Okay, so going all the way back to your first post and initial problem. With the setup you have, you should absolutely be able to either record two shows at the same time, or record one show while watching a different one.

You are most likely getting your local stations from one of the dishes, and all of the rest from the other dish. As a temporary measure to test, you can bypass the multiswitch and use barrel connectors to connect both wires from one of the dishes to the two leads that go to your R15. The dish you want is the dish that is pointing at the 101 satellite position. You can figure out which is which by unhooking both cables from one of the dishes and see what you still are able to receive. You will not get local channels when you bypass the multiswitch, but will get everything else.

If, with the temporary setup, you can record 2, then switch back to the original setup and try again. If it does not work, then you most likely have a problem with the multiswitch. Actually, a much easier first thing to try is to simply move the connections that go to your dvr to the other 2 outputs on the multiswitch - this will identify if you have a bad output. But bottom line is, try to isolate where the problem is.
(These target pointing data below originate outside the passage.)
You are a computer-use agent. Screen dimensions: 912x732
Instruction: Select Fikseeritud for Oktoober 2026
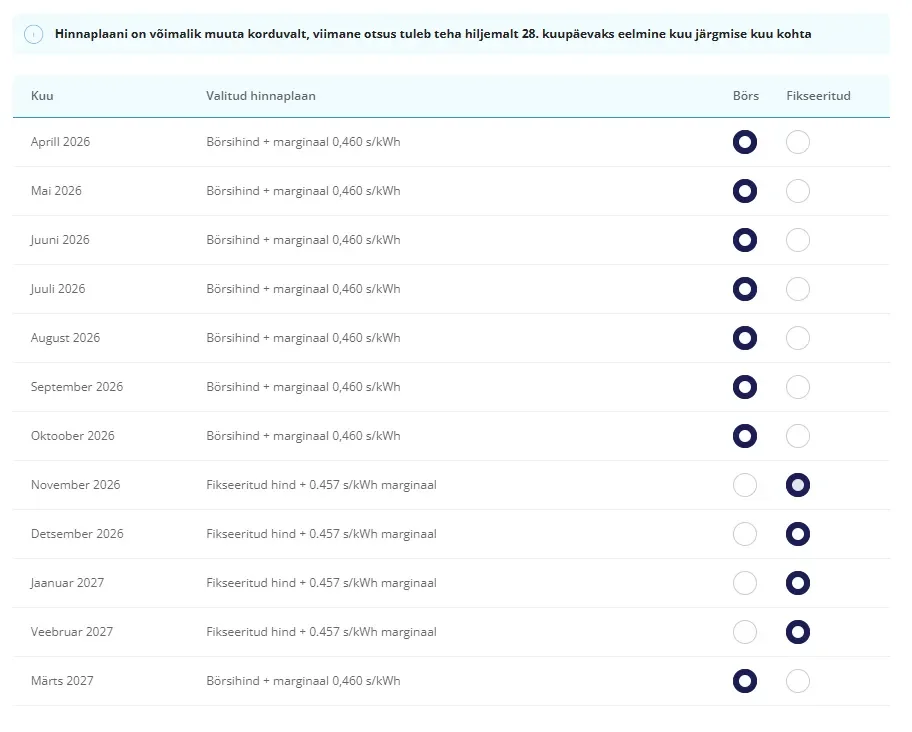pos(797,435)
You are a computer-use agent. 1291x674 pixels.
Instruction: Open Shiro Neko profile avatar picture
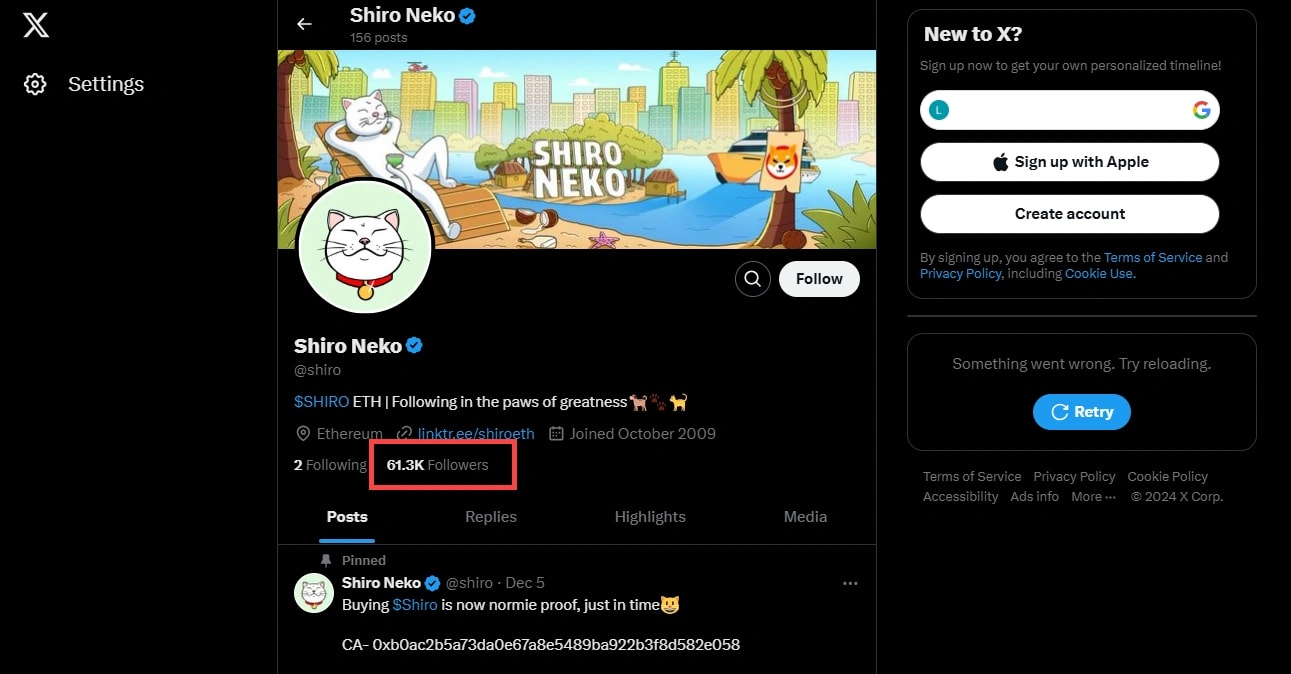[x=365, y=247]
If you have not done so, and don't get both tuners working any other way, also try a clear and delete reset (which erases anything you have recorded). Before that, do both red button and power cycle resets to see if you can get it working. That's (clear and delete) a last resort.

Carl


----------



## orliville (Oct 10, 2006)

Alright, 

Thanks for the suggestions, but after checking everything I could twice over, I gave up and called DirectTV. They sent a tech out and it turns out that my R15 was bad right out of the box. He swapped it out with a new one (R15 100) and everything is working great now. Thanks for all the help!


----------